Maintenant c’est fait, c’est connu. Roch Marc Christian Kaboré, Simon Compaoré et Salif Diallo, qu’on qualifie d’anciens ténors du Congrès pour la démocratie et le progrès (CDP) ont rendu leur démission de ce parti. Avec eux, bien d’autres militants et non des moindres. Pour le moment, leur destination reste inconnue. Dans tous les cas, soit ils créent un parti politique, soit ils rejoignent un autre déjà existant de l’opposition ou de la majorité.
Roch, Salif et Simon ont donc décidé, en prenant leur courage à deux mains, de déstabiliser avec fracas ce qu’ils ont eux-mêmes construit. Parce qu’ils ne se retrouvent plus dedans. En effet, ils reprochent, à leurs anciens camarades de parti, d’avoir « liquidé les nombreux acquis chèrement conquis ». Si bien que les « démocrates et progressistes qui l’ont fondé dans le but d’en faire un instrument de conquête démocratique et sociale ne s’y reconnaissent plus ».
Pour Roch et les démissionnaires, c’est comme si la démocratie avait foutu le camp au CDP et au plan national. Le constat qu’ils font est que « au lieu d’engager un débat préalable sur ces questions controversées, nous sommes en train d’assister à des tentatives d’imposer la mise en place du Sénat au forceps et à des velléités de réviser la Constitution dans le but de sauter le verrou de la limitation des mandats présidentiels dans un contexte où le peuple est profondément divisé ».

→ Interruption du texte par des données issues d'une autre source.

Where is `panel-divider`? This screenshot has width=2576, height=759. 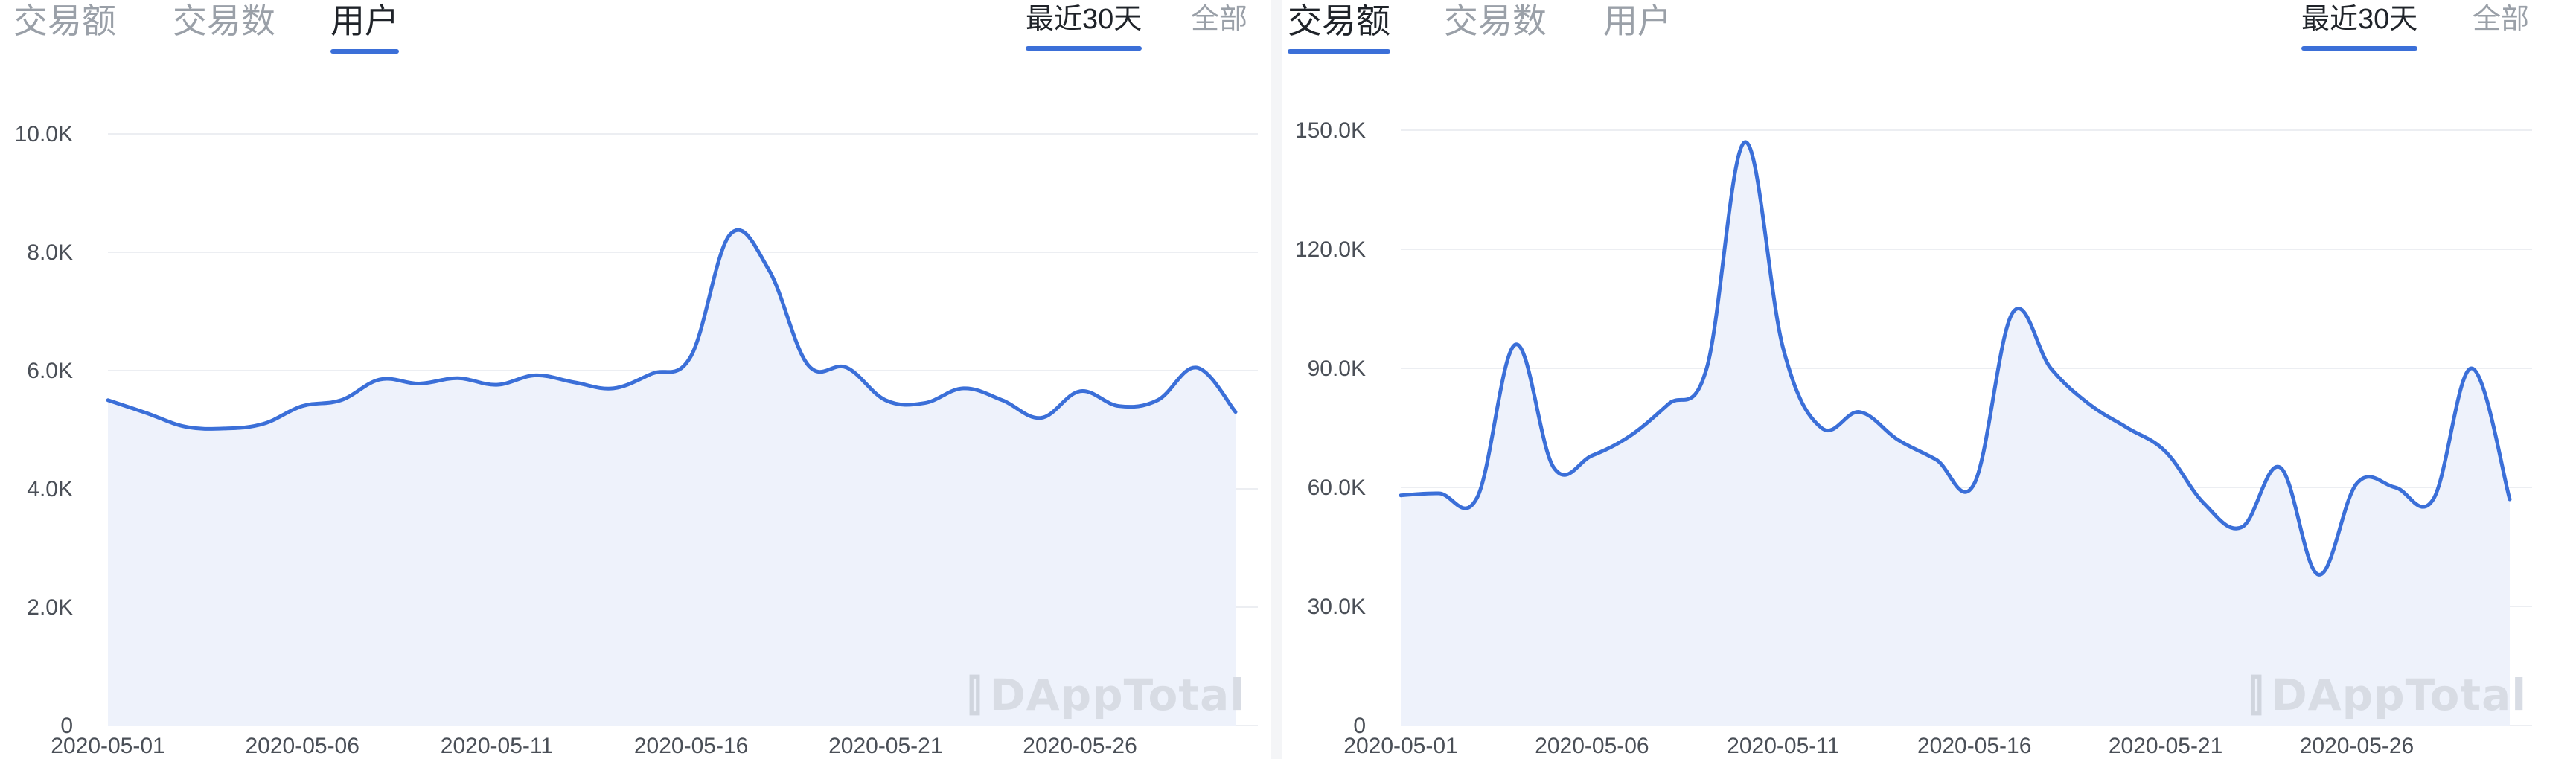 panel-divider is located at coordinates (1276, 380).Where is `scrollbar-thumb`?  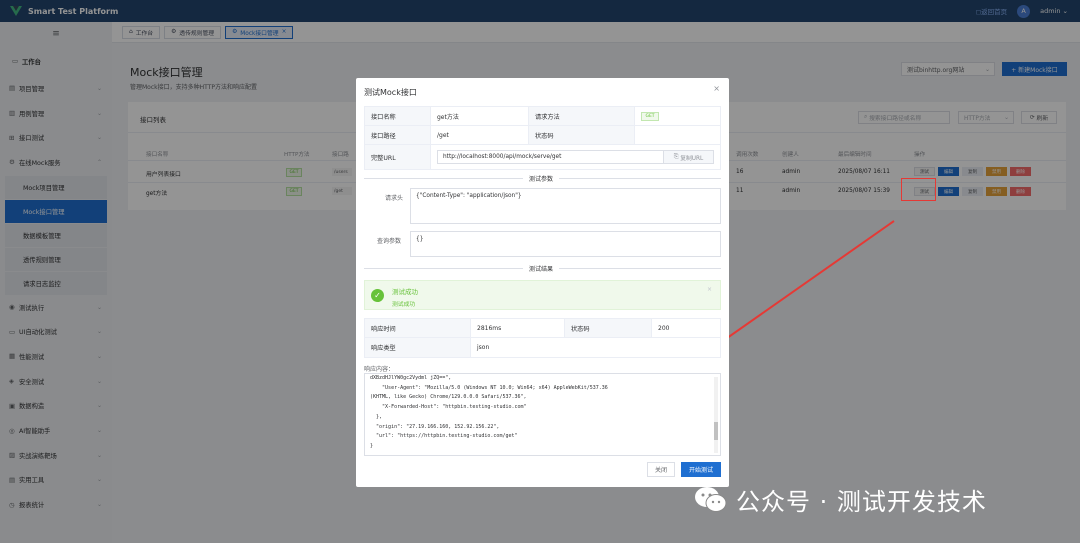 scrollbar-thumb is located at coordinates (716, 431).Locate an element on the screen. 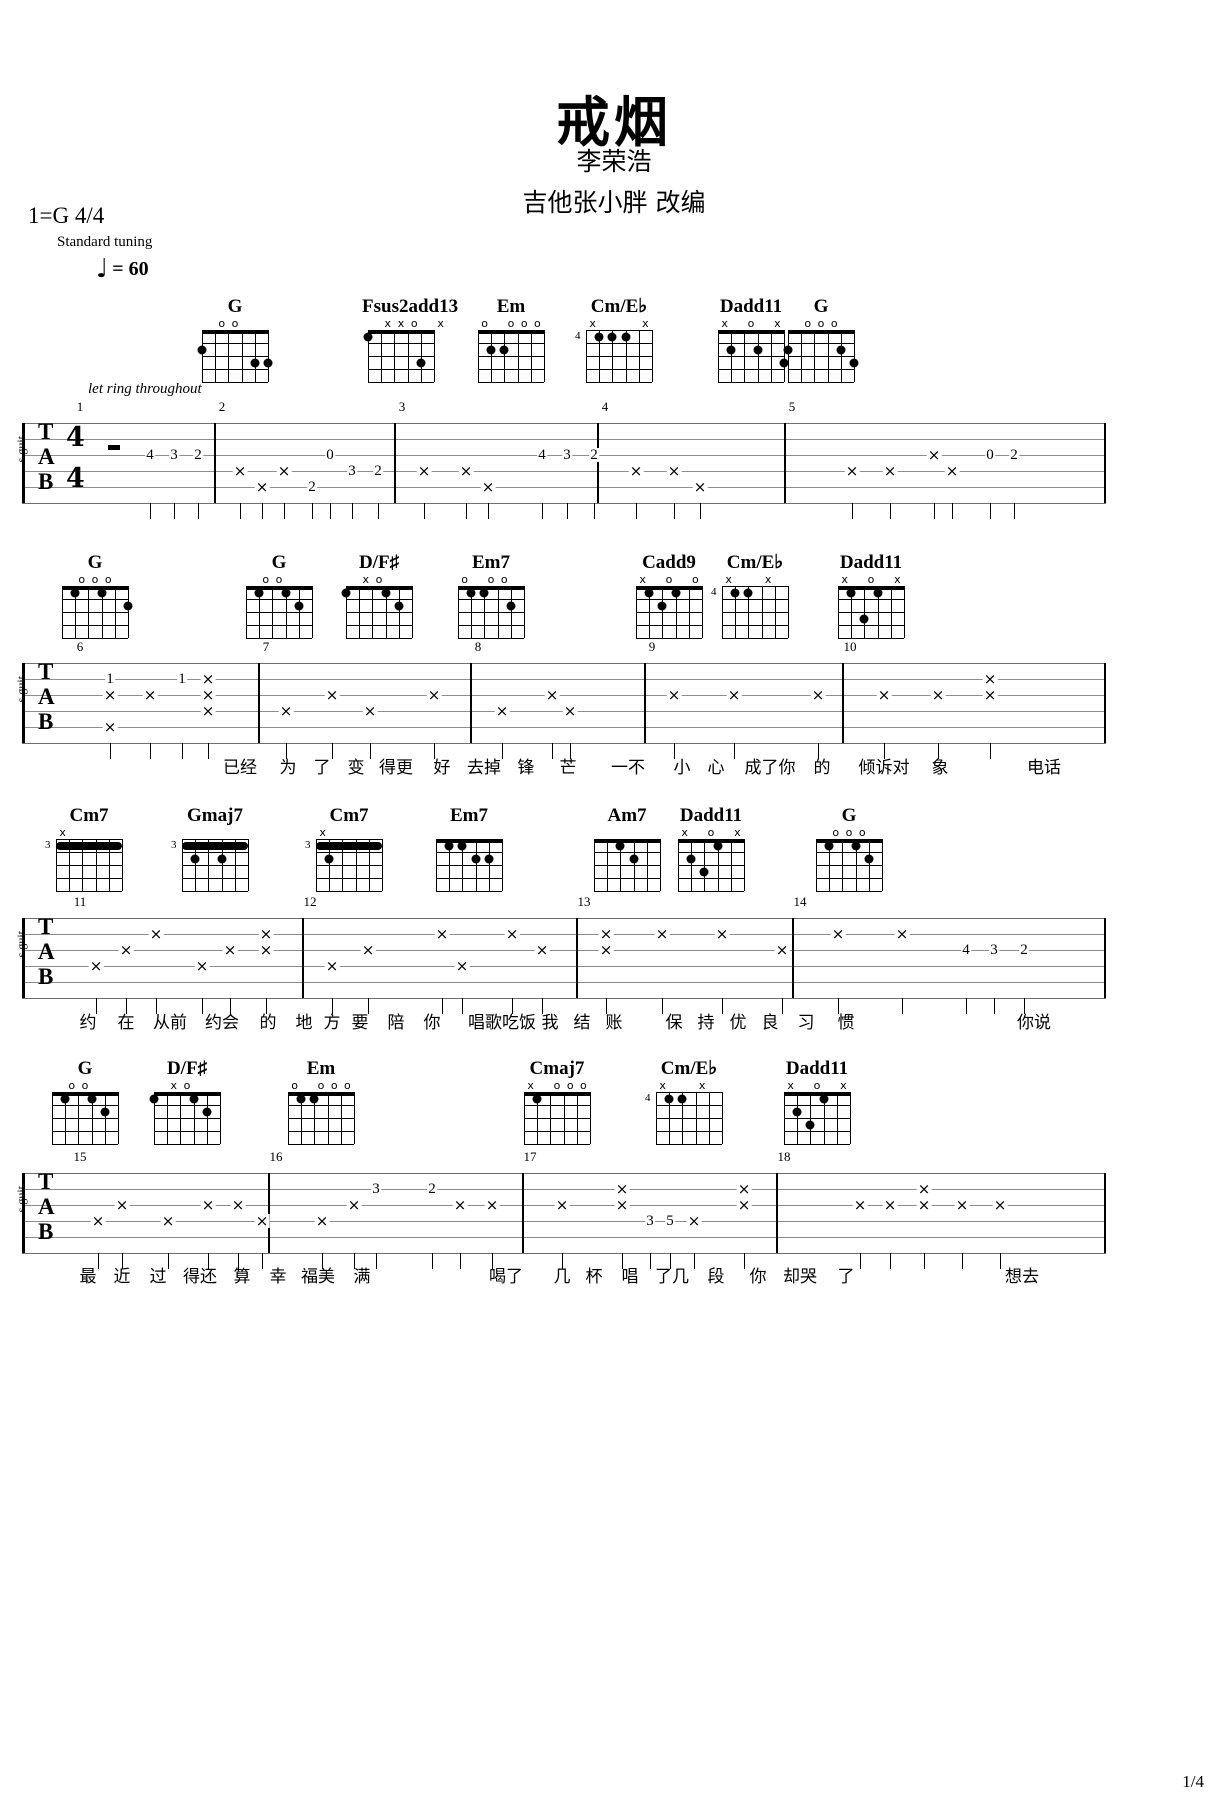  open-string-markers: x is located at coordinates (89, 833).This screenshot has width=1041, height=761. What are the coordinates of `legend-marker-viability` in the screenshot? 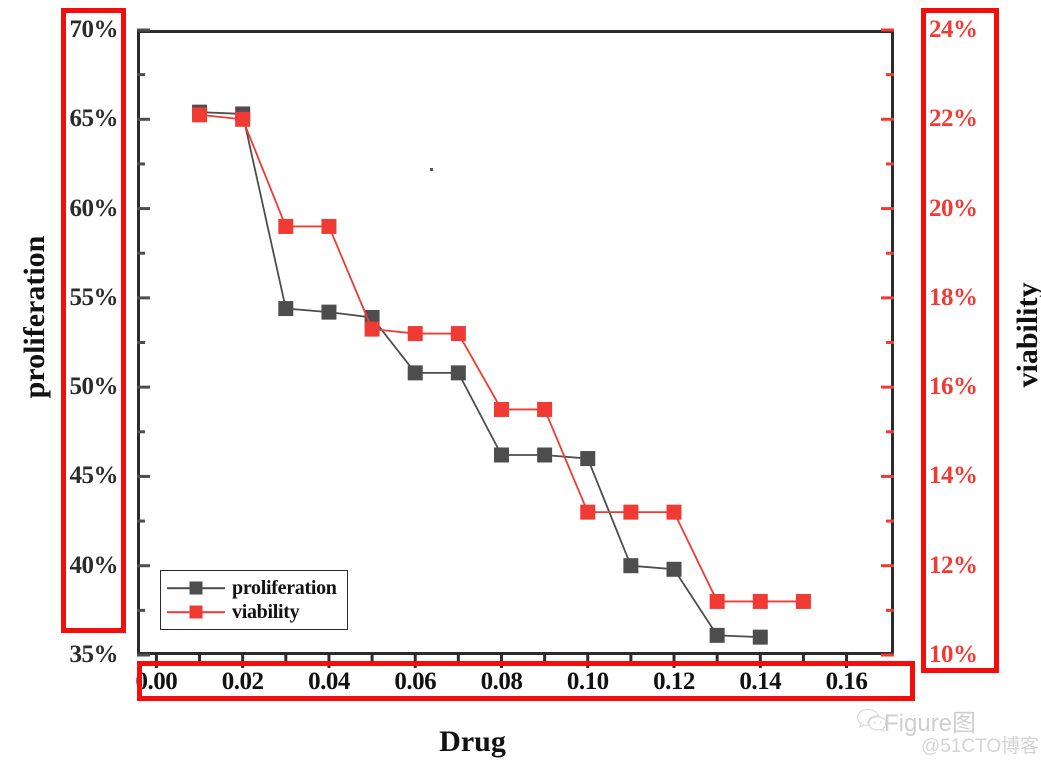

Ainsi, le cordon semble définitivement rompu entre eux et Blaise Compaoré qui, le 12 décembre à Dori, disait que le Sénat sera mis en place. En même temps, il disait que le peuple peut être consulté à travers un référendum sur justement « ces questions controversées » s’il y a « nécessité ». Et pourtant, Blaise Compaoré n’a dit que ce Roch, Salif et Simon ont dit et soutenu depuis des années. En effet, c’est au moment où Roch Marc Christian Kaboré était président de l’Assemblée nationale (il est le seul à y avoir passé dix ans) que le Sénat a été inscrit dans la Constitution. En clair, on peut lui reprocher aujourd’hui d’avoir voté ou fait voter le Sénat. Il était encore en ce moment membre très influent du Congrès pour la démocratie et le progrès (CDP) qu’il pourfend aujourd’hui. C’est encore le même Roch Marc Christian Kaboré qui avait, à l’issue du 4e congrès du CDP alors qu’il venait d’être reconduit pour un deuxième mandat déclarait le 25 juillet 2009 que « nous avons lors de nos discussions estimé que pour consolider la démocratie, il faut que nous revisitions tous les textes, y compris la Constitution ». Dans son discours d’ouverture de la première session ordinaire de l’Assemblée nationale le 3 mars 2010, alors qu’il en était le président, il soutenait à propos de la révision de la Constitution que c’est « à l’aune de ses dispositions (ndlr : les dispositions portant révision de la Constitution) que nous devons apprécier tout éventuel projet ou proposition de loi constitutionnelle ou référendaire, en ayant à l’esprit ce principe intangible qui veut que seul le peuple soit souverain pour trancher en dernier ressort et se doter des institutions qu’il souhaite établir ».
Le 6 février 2010, à l’occasion d’une conférence de presse dans le cadre du 14e anniversaire du parti, il disait ceci à propos de l’article 37 de la Constitution : « la limitation du mandat dans son principe est antidémocratique. Il va contre le droit du citoyen à choisir qui il veut ». Plus loin, il soutient que malgré toutes les thèses développées, le Burkina est bien dans un régime démocratique et qu’en la matière, le principe du débat démocratique doit être respecté. De l’alternance, il disait qu’elle est « un combat entre partis pour la conquête du pouvoir politique. C’est à l’opposition de faire son autocritique et éviter la courte échelle ».
Simon Compaoré qui était à ses côtés en sa qualité de vice-président du parti et président de l’Alliance de la mouvance présidentielle ajoute : « si ceux d’en face ne savent pas ce qu’ils veulent, nous, nous savons ». Depuis ce 4 janvier 204, ils savent ce qu’ils veulent. Après tout ça ???